• _What is expected_
Put every line of the data below into a numbered list, skipping any blank lines and leaving out the pictures.
****
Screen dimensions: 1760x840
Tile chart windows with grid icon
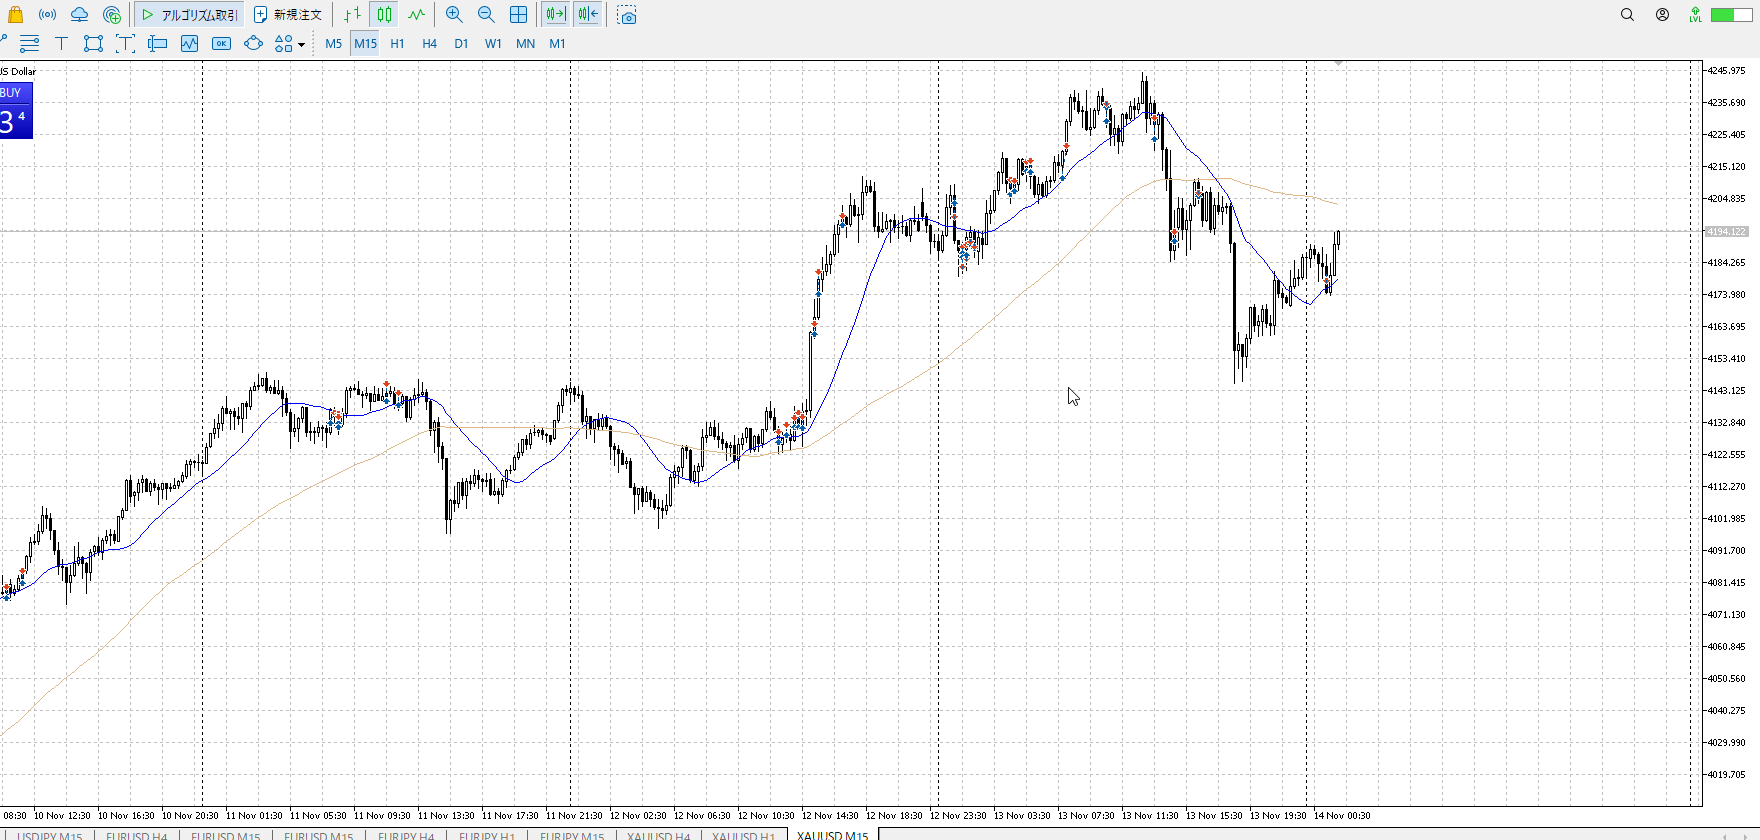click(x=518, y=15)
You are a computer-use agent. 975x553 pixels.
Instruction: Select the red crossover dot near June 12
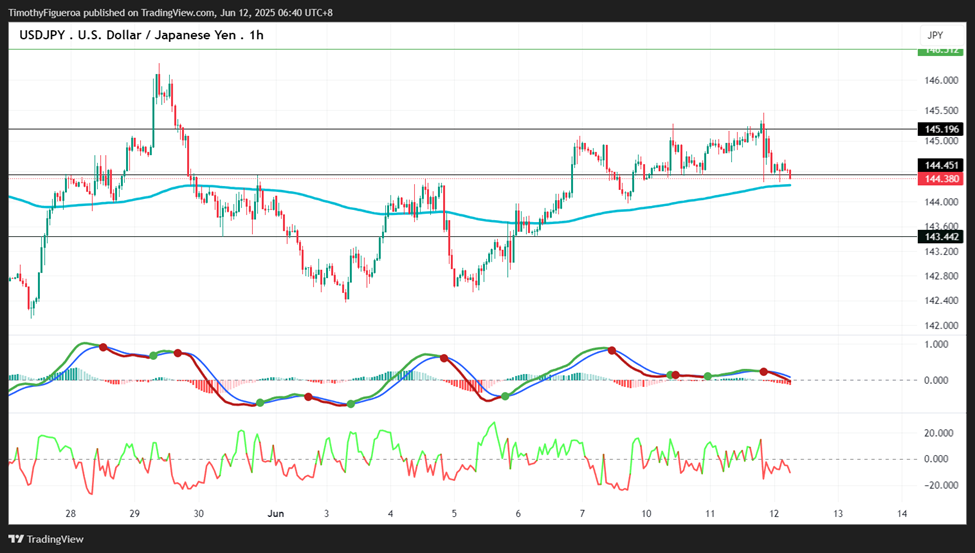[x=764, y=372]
****
• _Written solution_
1. Screen dimensions: 1760x840
2. Tile chart windows with grid icon
3. click(x=518, y=15)
4. You are a computer-use agent. 975x553 pixels.
5. Instruction: Select the red crossover dot near June 12
6. [x=764, y=372]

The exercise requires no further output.